Nadia Comaneci is the name synonymous with Perfect 10. Even her Twitter handle reads @nadiacomaneci10. For anyone who has seen the video of her as a 14-year-old who almost danced her way to the first ever perfect score in gymnastics at the Olympics back in 1976, Comaneci is remembered as the young girl with the graceful steps and smile.

She still has the same ready smile, and the infectious enthusiasm with which she talks about her sport is still child-like; proof that gymnastics couldn’t have a better ambassador. Her pride in the sport and its global evolution is palpable, a pride tempered with the knowledge of not just what she has achieved, but what her achievement means to the sport.

In 1976, a Romanian gymnast setting records in a sport largely dominated by the Soviet Union, changed the face of the sport in her country. Much like Dipa Karmakar, who was fondly hailed as “India’s Nadia Comaneci”, when she became the first woman gymnast to represent India at the Olympics.

Comaneci, who Karmakar referred to as “god” for gymnasts, has nothing but glowing praise for the Indian who made the sport popular all over the country. “It’s great to see a gymnast like Dipa, who was able to inspire a generation in a country where you were only talking about cricket,” she said in conversation with Scroll.in.

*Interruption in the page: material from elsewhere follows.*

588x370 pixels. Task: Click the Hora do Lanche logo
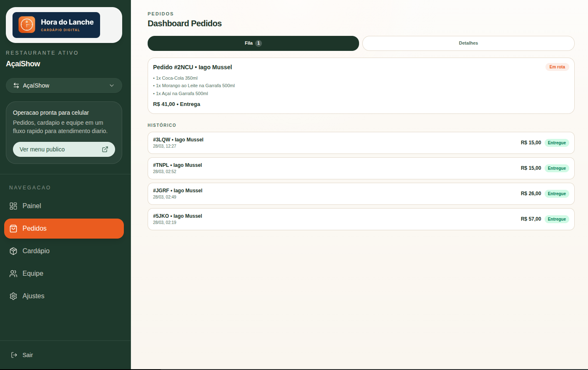(x=56, y=25)
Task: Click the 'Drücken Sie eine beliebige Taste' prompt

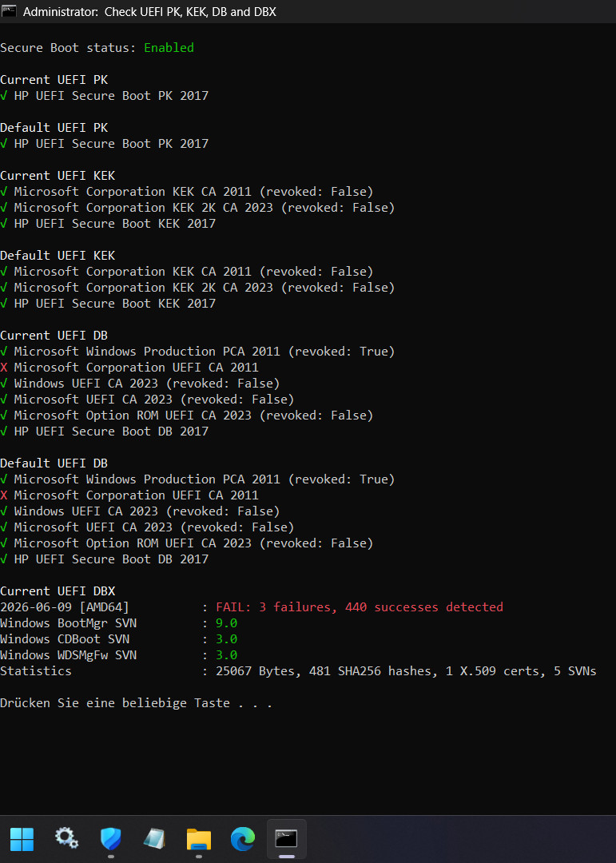Action: coord(136,703)
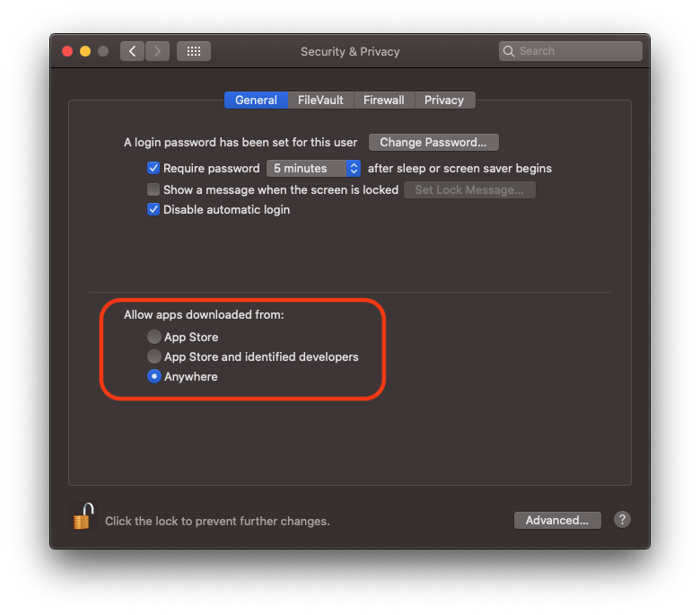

“She introduced a sport which was not popular here [in India]. It tells everybody that you don’t have to be born in United States or Romania or Russia to be a great gymnast. You can be born anywhere if you are a little gusty and you have some courage and you have a good coach next to you. Because we are all made from the same material,” said Comaneci, pointing to her legs.

She is especially admiring of Karmakar’s daring move, the Produnova or the “Vault of Death” as it’s often called. “You have to do something that is a little out of the ordinary to be able to make a mark [in gymnastics]. Just being there is not enough, you need to make or do that will make people go ‘wow’, and Dipa is someone gutsy enough to try it,” she added. “Every gymnast wants to do something that is right there on a book, to do something that nobody has done before. I think [Dipa] can be in that group of gymnasts who did something that not too many gymnasts attempt to do… successfully.” She laughed as she said the last bit, because “successfully” is indeed the operative word.

Karmakar’s rare story of unprecedented success in a niche sport is what made headlines, which then highlighted the hardships she had to face on the way. But what about the hundreds other young gymnasts who don’t move beyond the nationals? Can one athlete change the game in an entire country? Who better to answer that than the athlete who changed her sport globally.

“It takes one person,” Comaneci asserted. “After me there were others who followed up the tradition [in Romania] and sport became popular. It takes one person and it is followed by others because they say, ‘Oh, it’s possible why shouldn’t I do it, why can’t it be?’”

Maybe the same can happen in India, with Karmakar becoming the face of the sport throughout the country. “I think it is great for the country because now the parents who have girls will say I want my girl to play in a gym a little bit,” Comaneci said.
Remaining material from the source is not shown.